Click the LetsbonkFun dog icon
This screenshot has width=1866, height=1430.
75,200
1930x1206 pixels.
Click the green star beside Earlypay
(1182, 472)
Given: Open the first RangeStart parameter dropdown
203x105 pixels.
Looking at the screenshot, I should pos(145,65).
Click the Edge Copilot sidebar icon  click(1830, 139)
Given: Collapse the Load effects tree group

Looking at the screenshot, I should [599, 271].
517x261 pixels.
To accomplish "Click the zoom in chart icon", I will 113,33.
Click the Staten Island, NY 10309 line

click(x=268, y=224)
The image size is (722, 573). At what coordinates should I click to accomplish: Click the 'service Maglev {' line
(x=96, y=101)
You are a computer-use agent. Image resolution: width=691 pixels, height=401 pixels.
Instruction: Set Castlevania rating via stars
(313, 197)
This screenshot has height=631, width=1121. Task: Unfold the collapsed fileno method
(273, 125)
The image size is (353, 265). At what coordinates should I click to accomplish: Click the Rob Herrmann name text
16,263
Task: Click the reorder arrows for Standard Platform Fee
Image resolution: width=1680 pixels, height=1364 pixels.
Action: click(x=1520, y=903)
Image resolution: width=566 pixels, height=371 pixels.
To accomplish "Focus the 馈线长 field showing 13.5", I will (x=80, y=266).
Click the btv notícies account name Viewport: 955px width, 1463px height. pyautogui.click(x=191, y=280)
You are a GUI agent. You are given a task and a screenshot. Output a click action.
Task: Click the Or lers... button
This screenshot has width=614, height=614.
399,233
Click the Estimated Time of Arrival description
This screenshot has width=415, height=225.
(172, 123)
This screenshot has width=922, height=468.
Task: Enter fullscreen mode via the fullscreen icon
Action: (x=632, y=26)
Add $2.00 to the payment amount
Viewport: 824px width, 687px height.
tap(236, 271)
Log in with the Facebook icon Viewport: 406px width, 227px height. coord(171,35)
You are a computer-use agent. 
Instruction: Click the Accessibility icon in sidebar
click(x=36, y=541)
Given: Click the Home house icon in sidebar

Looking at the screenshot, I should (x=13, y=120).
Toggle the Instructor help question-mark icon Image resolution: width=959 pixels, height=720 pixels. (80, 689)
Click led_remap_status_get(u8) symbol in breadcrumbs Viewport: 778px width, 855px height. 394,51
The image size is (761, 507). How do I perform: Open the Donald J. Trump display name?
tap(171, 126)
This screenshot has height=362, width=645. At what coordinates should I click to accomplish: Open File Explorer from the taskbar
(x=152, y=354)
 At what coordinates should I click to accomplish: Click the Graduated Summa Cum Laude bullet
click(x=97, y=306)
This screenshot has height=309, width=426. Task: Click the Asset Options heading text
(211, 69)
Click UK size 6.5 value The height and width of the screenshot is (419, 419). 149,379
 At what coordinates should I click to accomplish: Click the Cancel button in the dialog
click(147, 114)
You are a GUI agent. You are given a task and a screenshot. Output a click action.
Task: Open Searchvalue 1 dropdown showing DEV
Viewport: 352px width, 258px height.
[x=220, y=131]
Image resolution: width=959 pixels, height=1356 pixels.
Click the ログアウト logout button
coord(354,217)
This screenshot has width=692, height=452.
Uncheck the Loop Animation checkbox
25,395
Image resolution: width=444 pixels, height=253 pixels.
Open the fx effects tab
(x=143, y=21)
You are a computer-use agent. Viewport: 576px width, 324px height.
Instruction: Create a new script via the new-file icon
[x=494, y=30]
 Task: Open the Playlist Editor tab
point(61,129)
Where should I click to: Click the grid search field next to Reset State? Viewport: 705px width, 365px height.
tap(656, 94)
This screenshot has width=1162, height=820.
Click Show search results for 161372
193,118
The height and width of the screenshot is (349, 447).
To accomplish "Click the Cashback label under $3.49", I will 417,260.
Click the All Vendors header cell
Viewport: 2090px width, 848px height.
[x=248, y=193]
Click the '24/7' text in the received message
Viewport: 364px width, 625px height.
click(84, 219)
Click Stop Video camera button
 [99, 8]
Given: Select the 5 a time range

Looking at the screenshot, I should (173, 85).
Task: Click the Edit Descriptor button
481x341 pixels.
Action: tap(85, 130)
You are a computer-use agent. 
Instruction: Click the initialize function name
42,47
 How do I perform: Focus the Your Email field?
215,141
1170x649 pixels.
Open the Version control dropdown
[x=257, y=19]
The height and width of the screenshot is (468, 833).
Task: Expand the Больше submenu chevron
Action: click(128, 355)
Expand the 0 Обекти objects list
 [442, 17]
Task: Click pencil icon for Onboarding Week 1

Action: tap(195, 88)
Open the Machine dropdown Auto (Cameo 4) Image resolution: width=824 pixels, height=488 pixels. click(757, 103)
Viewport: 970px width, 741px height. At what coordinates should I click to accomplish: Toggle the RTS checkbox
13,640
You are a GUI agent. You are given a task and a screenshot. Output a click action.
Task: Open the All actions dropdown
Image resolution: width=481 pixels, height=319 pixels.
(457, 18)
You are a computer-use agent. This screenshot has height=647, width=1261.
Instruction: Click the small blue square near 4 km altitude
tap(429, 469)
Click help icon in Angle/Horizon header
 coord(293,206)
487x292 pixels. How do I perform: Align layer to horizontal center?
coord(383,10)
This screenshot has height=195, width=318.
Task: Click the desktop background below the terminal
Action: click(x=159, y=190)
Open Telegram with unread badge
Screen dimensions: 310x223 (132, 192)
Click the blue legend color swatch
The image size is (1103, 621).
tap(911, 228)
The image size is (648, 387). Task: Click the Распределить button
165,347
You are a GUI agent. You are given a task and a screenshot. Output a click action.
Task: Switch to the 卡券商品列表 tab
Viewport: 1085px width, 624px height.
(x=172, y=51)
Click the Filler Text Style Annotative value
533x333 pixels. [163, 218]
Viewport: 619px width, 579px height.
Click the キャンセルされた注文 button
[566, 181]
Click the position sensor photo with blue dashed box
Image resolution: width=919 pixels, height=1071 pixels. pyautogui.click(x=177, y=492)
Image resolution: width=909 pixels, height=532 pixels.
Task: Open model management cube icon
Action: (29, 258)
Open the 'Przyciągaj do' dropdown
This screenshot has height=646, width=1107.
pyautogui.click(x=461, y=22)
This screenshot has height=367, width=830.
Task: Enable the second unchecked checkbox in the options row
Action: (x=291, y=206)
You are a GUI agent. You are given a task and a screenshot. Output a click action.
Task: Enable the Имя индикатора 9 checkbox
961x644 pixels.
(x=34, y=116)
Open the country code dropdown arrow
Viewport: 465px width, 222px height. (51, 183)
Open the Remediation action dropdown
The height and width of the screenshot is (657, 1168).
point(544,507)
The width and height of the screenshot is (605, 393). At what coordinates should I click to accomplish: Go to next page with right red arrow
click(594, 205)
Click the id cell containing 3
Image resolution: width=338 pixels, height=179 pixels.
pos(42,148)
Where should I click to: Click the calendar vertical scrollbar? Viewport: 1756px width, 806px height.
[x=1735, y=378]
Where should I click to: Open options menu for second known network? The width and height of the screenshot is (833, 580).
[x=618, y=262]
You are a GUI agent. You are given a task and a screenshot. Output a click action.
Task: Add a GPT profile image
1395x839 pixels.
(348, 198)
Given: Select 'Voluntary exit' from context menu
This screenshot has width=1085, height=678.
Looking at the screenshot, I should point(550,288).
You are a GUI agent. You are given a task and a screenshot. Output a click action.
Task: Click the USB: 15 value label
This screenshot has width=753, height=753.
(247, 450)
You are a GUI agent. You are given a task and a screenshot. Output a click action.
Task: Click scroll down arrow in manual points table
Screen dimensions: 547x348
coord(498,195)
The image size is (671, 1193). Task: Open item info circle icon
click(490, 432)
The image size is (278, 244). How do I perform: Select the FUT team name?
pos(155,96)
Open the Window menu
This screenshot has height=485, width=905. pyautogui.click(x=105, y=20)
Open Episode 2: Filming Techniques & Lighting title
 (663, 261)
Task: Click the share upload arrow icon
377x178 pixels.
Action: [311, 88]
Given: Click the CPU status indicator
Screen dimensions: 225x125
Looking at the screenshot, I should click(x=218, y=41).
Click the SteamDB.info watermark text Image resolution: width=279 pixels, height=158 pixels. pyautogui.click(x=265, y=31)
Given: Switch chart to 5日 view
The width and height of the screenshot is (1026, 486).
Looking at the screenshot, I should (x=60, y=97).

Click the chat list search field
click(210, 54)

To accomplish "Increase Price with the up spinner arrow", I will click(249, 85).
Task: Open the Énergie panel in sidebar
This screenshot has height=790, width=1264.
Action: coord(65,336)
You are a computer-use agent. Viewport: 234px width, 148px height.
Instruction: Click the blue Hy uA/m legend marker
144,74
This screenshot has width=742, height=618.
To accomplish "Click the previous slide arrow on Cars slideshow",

■ ■ ■

**REQUIRED TASK**
Return the lines of the records exactly as they appear, beginning with the line that contains "This screenshot has height=362, width=645." and continuing through the line that contains "coord(354,217)".

**ANSWER TO THIS EXERCISE**
This screenshot has height=362, width=645. At what coordinates should I click to accomplish: Open File Explorer from the taskbar
(x=152, y=354)
 At what coordinates should I click to accomplish: Click the Graduated Summa Cum Laude bullet
click(x=97, y=306)
This screenshot has height=309, width=426. Task: Click the Asset Options heading text
(211, 69)
Click UK size 6.5 value The height and width of the screenshot is (419, 419). 149,379
 At what coordinates should I click to accomplish: Click the Cancel button in the dialog
click(147, 114)
You are a GUI agent. You are given a task and a screenshot. Output a click action.
Task: Open Searchvalue 1 dropdown showing DEV
Viewport: 352px width, 258px height.
[x=220, y=131]
Image resolution: width=959 pixels, height=1356 pixels.
Click the ログアウト logout button
coord(354,217)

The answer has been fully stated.